### WORK INSTRUCTIONS
Search the records for the line with "Given: Open the red heart reaction icon". Output that line and each line after it, exactly, and stop at the end; omit pictures.

### DATASET EXTRACT

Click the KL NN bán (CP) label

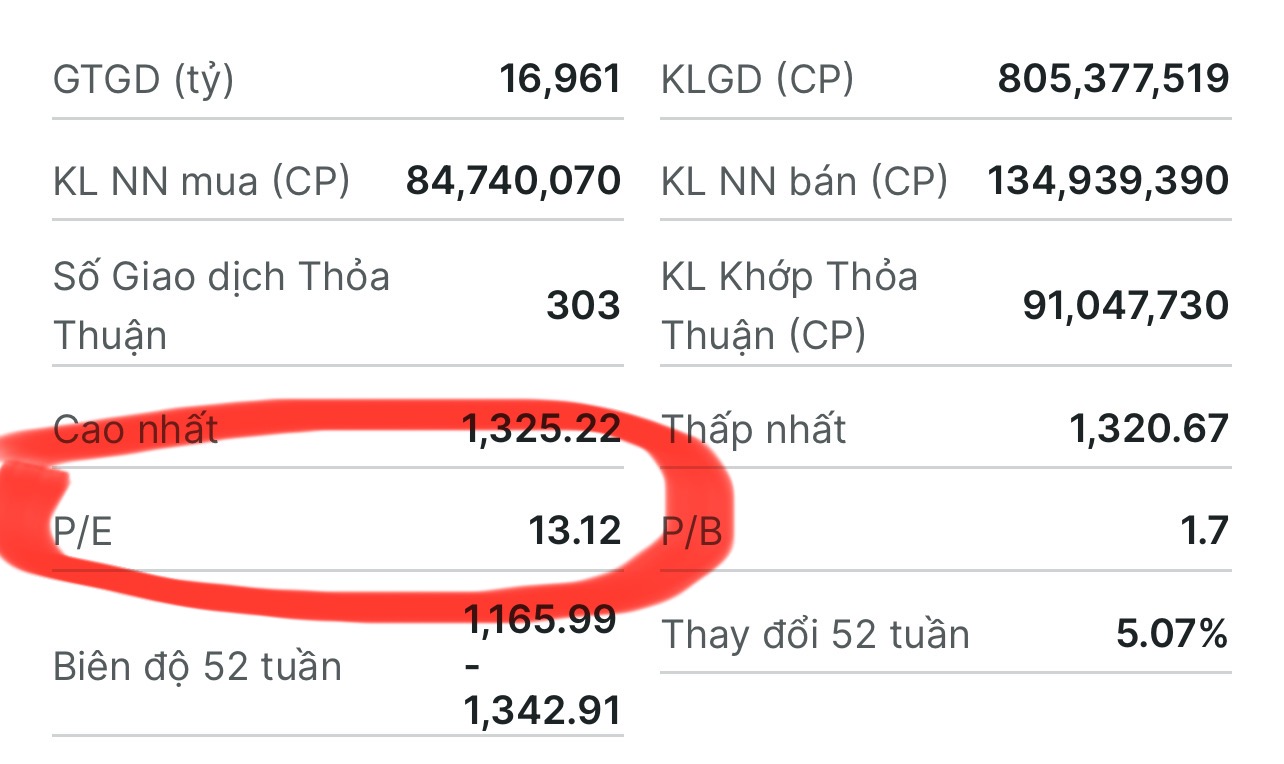[804, 181]
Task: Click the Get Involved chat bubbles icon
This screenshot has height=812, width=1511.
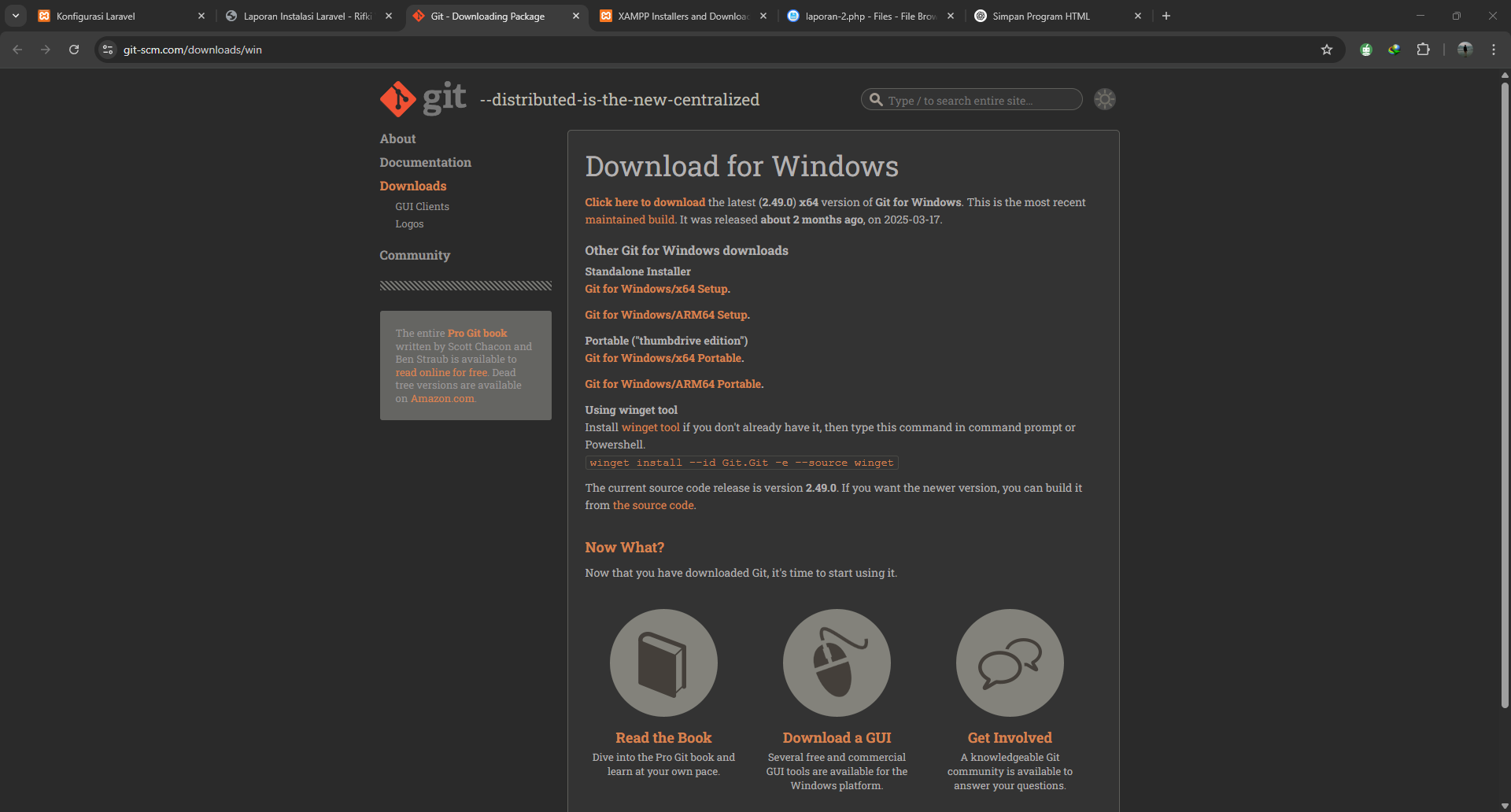Action: (x=1010, y=663)
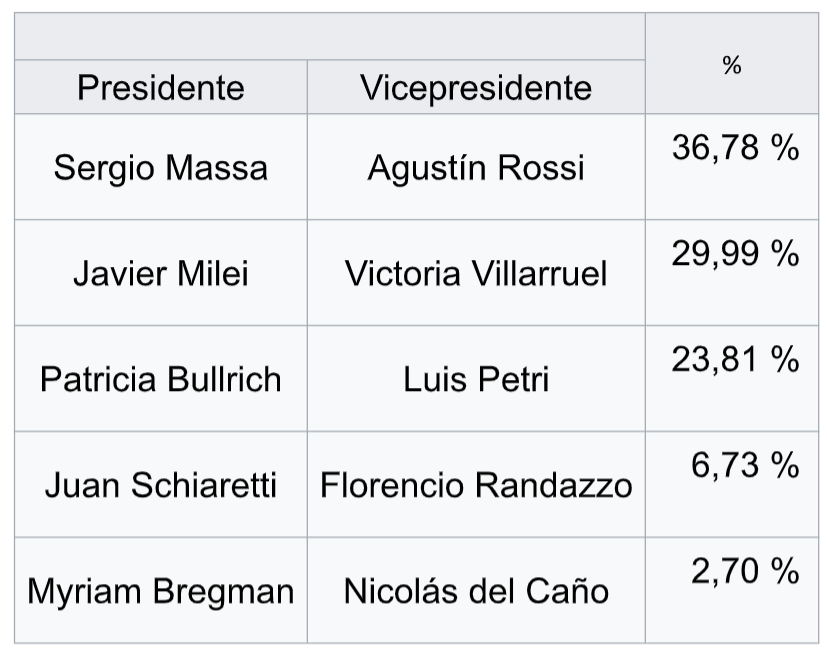Select the Myriam Bregman cell

160,591
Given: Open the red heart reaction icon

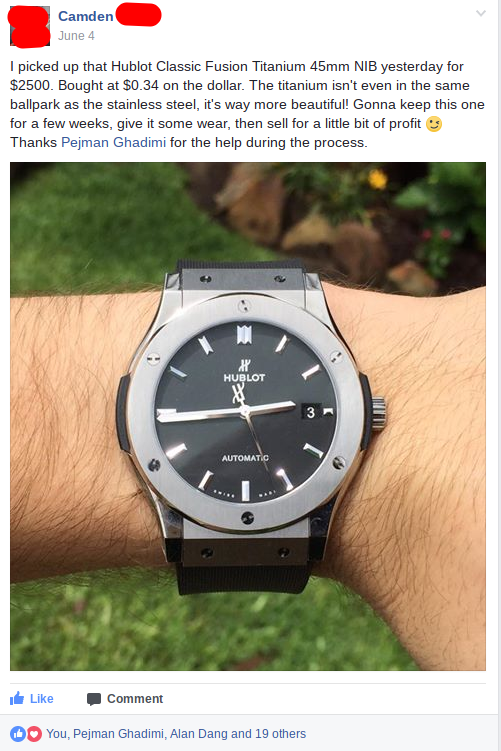Looking at the screenshot, I should click(34, 734).
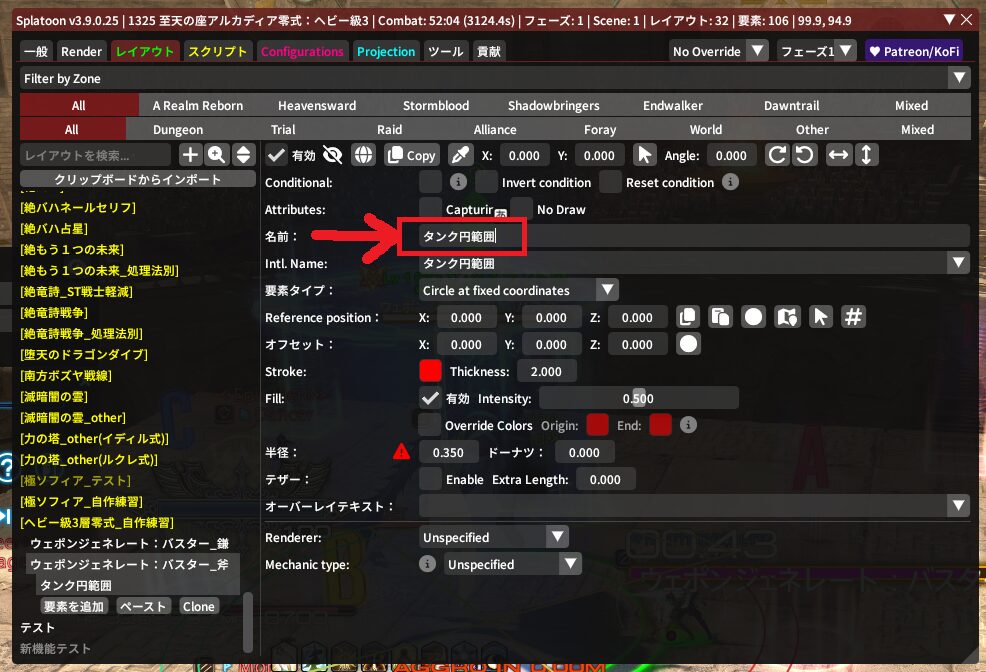Uncheck the Fill 有効 checkbox
The height and width of the screenshot is (672, 986).
[430, 398]
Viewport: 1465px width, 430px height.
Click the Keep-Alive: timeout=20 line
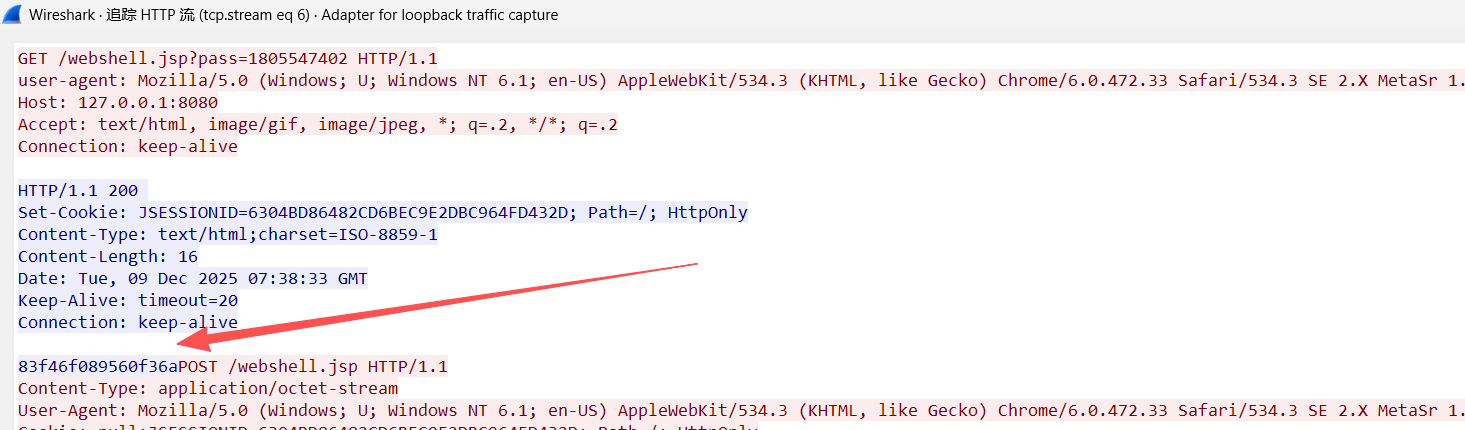[127, 300]
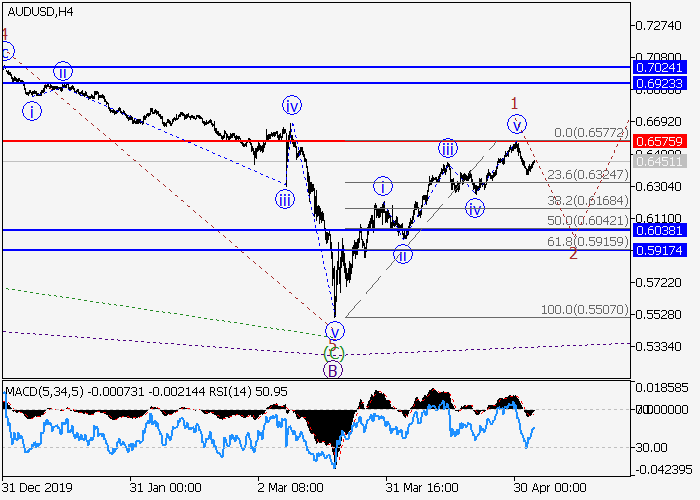Click the Fibonacci 100.0 (0.55070) label
The height and width of the screenshot is (500, 700).
584,310
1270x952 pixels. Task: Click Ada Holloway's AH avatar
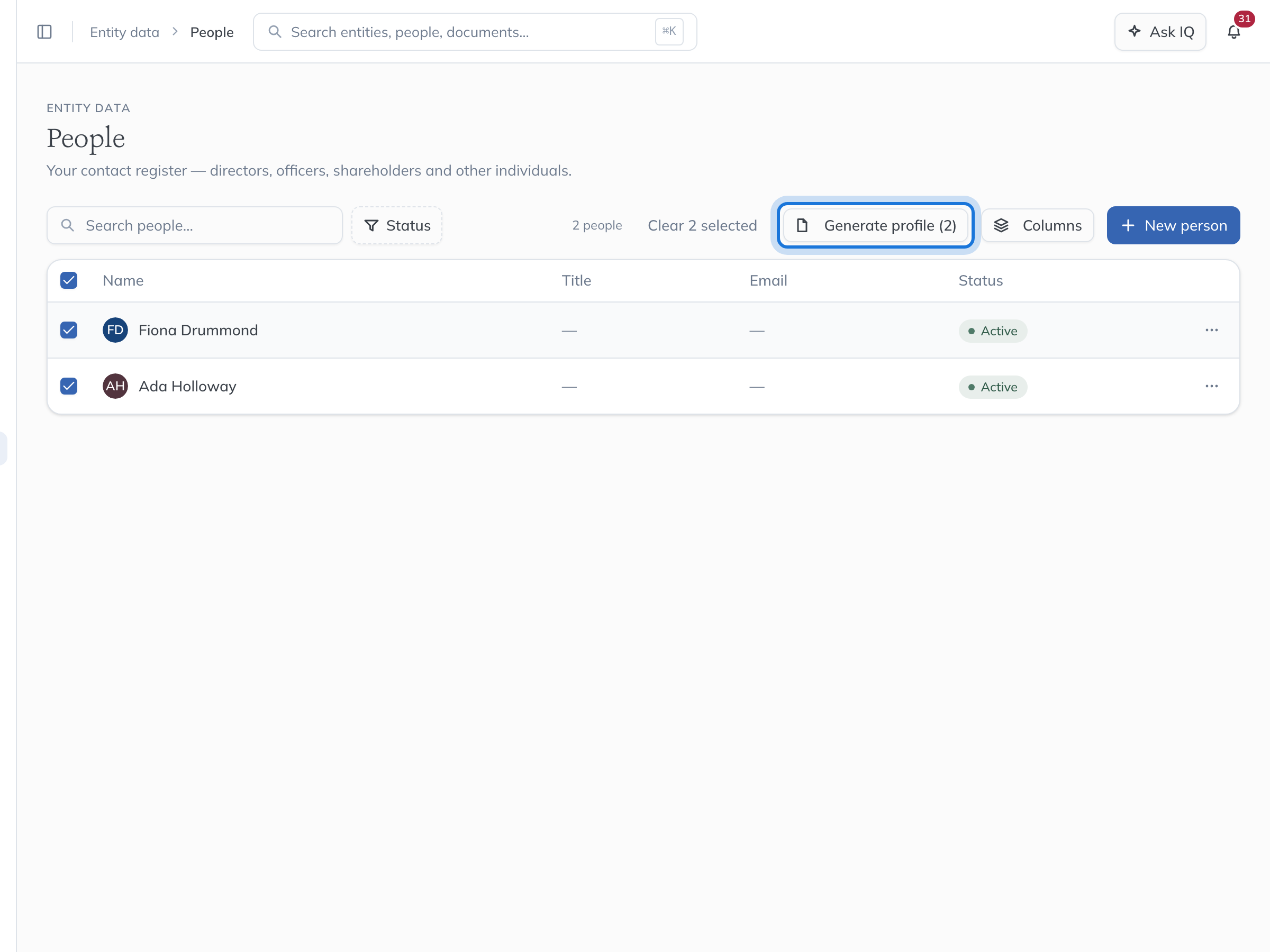coord(115,386)
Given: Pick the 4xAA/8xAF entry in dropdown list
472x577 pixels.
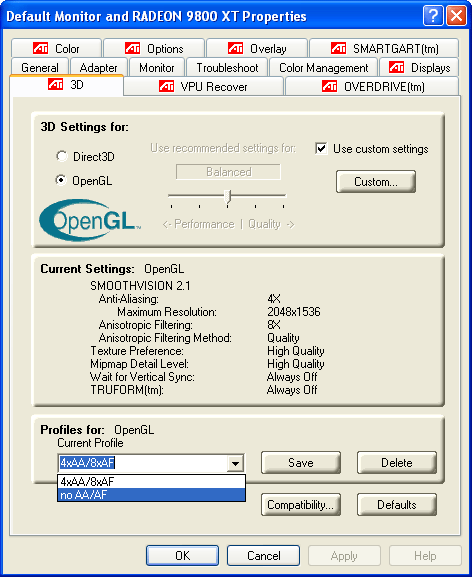Looking at the screenshot, I should 152,482.
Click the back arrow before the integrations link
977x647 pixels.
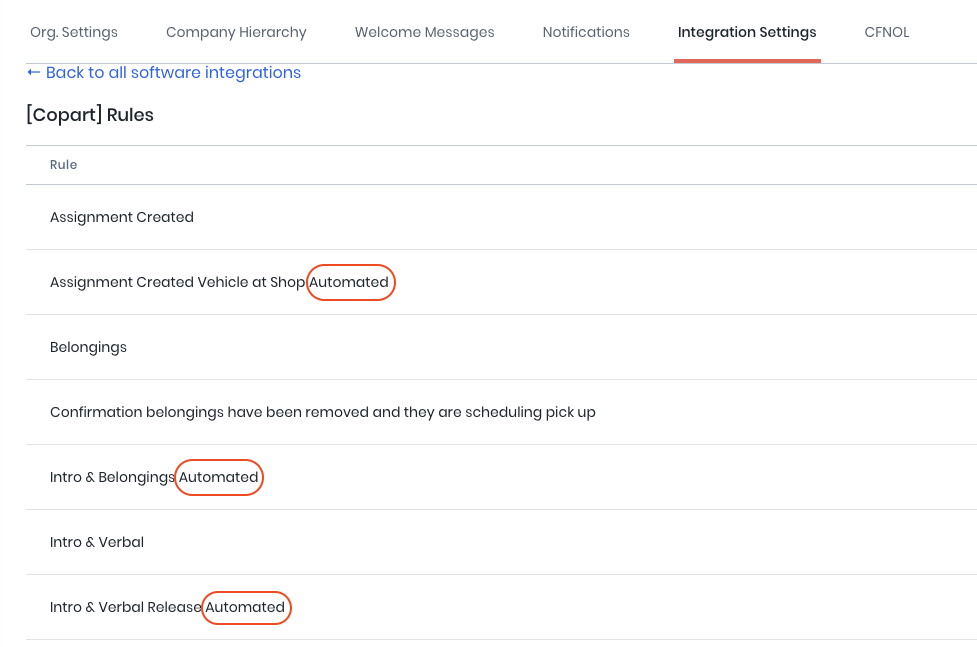(33, 72)
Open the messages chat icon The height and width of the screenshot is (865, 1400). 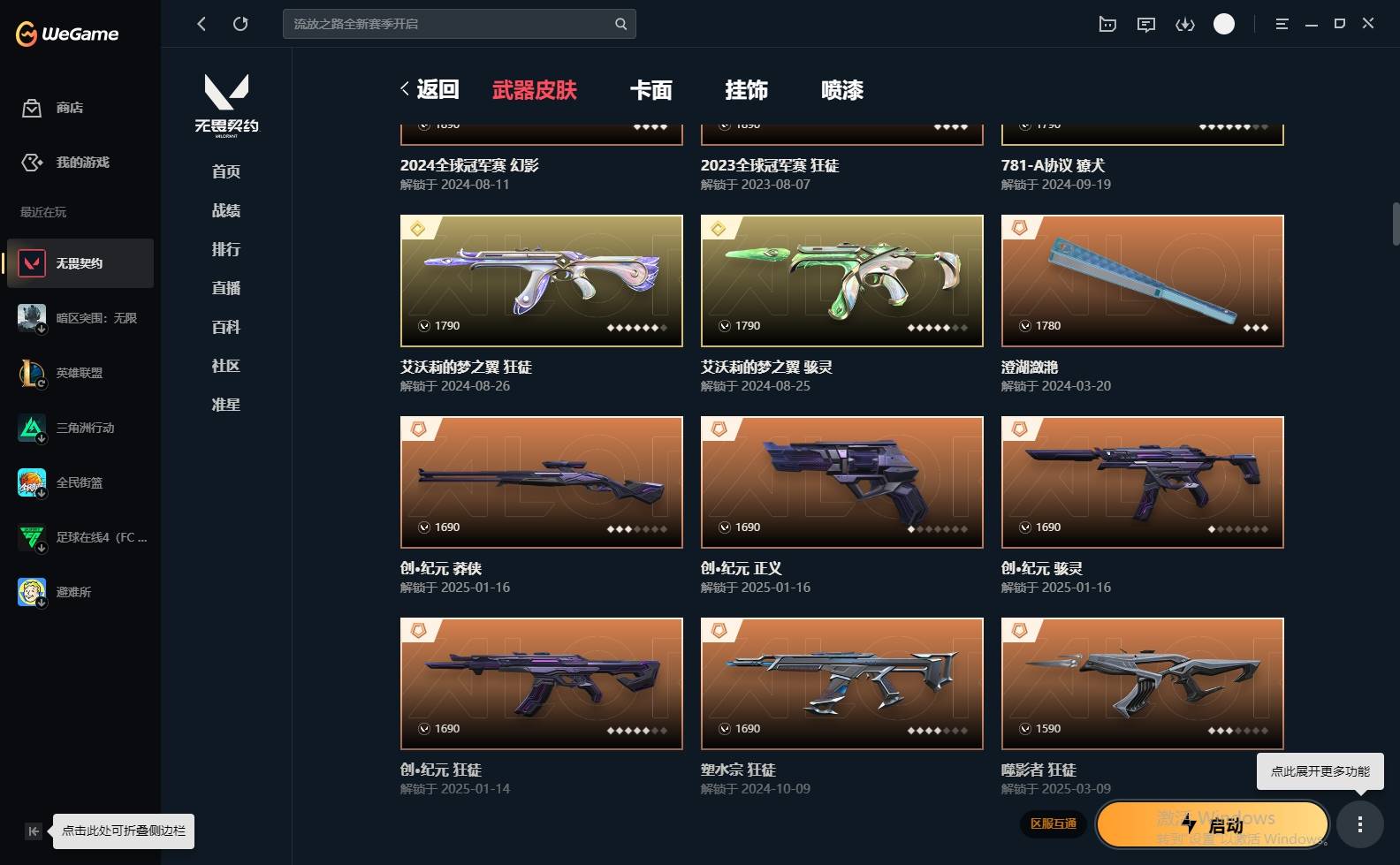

### SOLUTION TO THIS TASK
Given: Open the red heart reaction icon

Looking at the screenshot, I should click(34, 734).
Uncheck the Fill 有効 checkbox
The height and width of the screenshot is (672, 986).
[430, 398]
Viewport: 1465px width, 430px height.
Click the Keep-Alive: timeout=20 line
[127, 300]
Click the Fibonacci 100.0 (0.55070) label
The height and width of the screenshot is (500, 700).
584,310
1270x952 pixels. Task: Click Ada Holloway's AH avatar
coord(115,386)
Given: Pick the 4xAA/8xAF entry in dropdown list
472x577 pixels.
Looking at the screenshot, I should 152,482.
Click the back arrow before the integrations link
977x647 pixels.
(33, 72)
Open the messages chat icon The height and width of the screenshot is (865, 1400). 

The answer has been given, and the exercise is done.